What to produce:
Here are some records; copy every line that holds the word "will".

Saved data entries:
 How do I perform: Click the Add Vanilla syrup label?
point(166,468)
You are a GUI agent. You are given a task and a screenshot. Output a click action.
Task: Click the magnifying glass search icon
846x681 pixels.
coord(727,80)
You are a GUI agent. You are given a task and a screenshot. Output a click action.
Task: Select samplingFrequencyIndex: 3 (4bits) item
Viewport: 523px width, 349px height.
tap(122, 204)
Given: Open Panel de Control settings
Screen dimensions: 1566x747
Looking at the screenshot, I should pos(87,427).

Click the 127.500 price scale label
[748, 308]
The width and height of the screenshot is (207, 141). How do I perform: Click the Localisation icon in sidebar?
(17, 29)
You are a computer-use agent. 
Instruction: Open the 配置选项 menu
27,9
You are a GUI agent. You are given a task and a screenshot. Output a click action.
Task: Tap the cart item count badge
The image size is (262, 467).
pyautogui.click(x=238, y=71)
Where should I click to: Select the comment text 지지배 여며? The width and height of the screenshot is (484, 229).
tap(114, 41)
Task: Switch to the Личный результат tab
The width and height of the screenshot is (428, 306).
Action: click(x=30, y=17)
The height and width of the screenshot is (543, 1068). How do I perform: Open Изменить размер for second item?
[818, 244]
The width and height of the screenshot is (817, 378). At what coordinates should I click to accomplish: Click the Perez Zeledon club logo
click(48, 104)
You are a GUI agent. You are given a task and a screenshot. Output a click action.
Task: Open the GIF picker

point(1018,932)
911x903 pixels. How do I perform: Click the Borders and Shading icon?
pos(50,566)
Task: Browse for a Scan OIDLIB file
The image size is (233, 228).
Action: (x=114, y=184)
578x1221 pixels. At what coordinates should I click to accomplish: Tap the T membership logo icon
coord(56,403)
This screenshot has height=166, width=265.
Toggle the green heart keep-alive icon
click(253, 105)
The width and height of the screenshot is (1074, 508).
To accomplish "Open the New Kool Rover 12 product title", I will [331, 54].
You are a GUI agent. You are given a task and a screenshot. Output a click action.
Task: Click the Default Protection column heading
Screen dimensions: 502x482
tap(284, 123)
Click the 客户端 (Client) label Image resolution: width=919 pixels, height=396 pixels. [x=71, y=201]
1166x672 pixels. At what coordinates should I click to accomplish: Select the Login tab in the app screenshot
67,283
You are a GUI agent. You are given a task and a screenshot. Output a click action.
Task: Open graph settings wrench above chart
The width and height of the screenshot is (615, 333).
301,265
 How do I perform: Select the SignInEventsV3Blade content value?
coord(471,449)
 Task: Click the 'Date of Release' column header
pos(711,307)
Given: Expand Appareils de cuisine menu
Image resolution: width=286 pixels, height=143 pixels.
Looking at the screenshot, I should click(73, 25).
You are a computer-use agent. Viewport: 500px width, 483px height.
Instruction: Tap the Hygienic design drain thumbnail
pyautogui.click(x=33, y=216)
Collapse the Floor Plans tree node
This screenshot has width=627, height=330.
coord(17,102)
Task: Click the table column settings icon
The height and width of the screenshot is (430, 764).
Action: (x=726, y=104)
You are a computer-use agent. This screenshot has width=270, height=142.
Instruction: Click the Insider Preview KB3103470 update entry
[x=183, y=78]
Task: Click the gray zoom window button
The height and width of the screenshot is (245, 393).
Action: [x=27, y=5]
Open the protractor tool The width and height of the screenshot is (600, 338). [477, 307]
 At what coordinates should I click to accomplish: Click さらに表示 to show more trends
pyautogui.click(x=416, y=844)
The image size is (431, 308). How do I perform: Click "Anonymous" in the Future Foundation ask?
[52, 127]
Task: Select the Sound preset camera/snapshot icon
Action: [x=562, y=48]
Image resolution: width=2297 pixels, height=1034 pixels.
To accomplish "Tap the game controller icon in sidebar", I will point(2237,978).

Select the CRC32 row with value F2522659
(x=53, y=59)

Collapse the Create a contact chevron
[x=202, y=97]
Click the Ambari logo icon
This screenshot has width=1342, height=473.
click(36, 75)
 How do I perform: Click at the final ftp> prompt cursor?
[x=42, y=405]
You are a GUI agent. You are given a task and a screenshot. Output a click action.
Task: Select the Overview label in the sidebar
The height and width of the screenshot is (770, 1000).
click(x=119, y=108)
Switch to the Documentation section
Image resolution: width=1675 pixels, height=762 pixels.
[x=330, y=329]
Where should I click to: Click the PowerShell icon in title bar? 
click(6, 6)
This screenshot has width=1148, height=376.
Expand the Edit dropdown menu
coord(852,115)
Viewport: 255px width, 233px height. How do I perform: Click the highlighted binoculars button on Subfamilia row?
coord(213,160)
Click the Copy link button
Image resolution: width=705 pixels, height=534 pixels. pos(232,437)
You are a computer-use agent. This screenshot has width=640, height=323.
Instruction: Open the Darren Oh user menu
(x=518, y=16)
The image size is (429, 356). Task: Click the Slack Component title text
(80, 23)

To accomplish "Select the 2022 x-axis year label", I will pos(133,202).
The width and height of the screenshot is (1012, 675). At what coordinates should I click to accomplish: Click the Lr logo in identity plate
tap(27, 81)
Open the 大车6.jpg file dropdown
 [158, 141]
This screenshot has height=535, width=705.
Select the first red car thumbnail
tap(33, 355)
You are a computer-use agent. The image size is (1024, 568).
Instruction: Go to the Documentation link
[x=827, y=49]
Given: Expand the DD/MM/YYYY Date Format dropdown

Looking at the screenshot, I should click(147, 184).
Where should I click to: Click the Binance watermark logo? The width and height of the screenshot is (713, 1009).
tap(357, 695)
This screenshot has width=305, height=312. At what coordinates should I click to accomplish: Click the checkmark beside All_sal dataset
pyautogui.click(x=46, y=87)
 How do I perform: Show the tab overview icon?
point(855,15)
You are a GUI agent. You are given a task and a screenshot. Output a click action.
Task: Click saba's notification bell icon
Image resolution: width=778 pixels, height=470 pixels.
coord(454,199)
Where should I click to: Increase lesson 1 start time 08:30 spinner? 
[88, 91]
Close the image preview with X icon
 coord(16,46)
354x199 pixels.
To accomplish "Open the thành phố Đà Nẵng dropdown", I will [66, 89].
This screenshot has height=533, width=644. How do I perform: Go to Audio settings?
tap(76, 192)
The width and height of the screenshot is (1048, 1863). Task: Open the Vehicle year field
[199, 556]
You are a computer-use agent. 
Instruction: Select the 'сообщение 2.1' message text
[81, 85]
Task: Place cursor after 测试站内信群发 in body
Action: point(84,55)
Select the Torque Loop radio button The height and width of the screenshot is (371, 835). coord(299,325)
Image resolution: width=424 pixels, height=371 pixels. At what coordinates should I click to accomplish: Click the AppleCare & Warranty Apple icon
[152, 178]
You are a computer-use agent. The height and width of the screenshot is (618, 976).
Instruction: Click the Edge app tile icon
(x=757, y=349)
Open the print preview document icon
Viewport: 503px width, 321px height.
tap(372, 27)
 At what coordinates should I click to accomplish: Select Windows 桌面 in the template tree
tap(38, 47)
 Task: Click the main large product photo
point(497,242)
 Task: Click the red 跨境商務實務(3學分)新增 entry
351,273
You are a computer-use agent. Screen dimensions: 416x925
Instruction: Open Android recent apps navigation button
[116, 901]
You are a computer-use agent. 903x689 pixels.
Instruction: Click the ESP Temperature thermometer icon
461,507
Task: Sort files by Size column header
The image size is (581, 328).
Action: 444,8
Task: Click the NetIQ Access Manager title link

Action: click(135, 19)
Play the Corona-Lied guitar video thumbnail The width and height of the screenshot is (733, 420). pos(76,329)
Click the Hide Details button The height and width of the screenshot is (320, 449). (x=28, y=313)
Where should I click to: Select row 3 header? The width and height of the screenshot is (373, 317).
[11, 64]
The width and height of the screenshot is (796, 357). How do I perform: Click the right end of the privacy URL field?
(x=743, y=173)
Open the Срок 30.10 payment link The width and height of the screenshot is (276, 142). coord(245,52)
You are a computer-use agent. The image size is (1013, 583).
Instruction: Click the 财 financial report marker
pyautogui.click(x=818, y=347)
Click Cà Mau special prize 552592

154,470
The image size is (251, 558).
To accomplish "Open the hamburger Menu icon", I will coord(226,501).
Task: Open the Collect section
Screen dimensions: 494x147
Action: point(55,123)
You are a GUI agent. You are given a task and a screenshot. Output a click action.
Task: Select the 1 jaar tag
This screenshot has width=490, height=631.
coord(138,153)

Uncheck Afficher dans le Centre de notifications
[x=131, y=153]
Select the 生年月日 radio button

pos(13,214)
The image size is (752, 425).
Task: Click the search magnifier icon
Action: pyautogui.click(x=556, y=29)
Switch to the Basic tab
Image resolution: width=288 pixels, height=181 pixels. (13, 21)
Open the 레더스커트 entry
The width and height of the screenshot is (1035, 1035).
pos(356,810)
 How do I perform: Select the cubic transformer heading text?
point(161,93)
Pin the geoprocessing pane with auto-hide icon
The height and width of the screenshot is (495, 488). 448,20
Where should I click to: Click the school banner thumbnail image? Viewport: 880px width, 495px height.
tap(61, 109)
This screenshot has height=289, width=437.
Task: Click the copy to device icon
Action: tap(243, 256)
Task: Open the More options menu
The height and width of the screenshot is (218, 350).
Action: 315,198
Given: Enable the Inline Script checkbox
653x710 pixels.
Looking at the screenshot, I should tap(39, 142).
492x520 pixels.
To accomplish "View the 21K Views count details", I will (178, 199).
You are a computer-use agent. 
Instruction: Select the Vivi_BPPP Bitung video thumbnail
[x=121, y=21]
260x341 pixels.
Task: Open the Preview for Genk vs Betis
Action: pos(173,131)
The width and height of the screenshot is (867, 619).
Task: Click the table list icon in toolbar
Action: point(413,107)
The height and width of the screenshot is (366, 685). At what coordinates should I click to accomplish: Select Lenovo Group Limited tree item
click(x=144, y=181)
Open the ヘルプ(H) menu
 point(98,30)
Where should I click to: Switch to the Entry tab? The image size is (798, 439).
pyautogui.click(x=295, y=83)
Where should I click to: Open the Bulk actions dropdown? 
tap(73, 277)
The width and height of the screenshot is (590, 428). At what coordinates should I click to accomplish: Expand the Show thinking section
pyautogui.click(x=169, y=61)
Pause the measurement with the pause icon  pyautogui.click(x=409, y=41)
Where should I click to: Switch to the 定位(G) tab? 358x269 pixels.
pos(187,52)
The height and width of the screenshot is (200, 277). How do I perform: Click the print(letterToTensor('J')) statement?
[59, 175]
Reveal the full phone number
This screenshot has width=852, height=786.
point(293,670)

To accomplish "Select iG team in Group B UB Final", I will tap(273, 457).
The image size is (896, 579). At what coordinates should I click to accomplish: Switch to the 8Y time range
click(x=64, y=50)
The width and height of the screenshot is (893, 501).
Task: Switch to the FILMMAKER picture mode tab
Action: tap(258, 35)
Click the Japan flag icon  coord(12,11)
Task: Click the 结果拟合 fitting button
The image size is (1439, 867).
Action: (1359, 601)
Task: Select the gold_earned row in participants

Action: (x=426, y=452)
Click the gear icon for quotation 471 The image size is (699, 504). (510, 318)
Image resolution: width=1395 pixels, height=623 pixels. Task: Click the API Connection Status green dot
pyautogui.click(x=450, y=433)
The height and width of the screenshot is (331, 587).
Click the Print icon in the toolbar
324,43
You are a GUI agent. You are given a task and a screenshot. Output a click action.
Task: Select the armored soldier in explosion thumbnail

Answer section:
To accomplish "Open the New Kool Rover 12 product title", I will [331, 54].
To accomplish "Tap the game controller icon in sidebar", I will point(2237,978).
To accomplish "Select the 2022 x-axis year label", I will pos(133,202).
To accomplish "Open the thành phố Đà Nẵng dropdown", I will [66, 89].
To accomplish "Open the hamburger Menu icon", I will coord(226,501).
To accomplish "View the 21K Views count details", I will (178, 199).
To accomplish "Select iG team in Group B UB Final", I will tap(273, 457).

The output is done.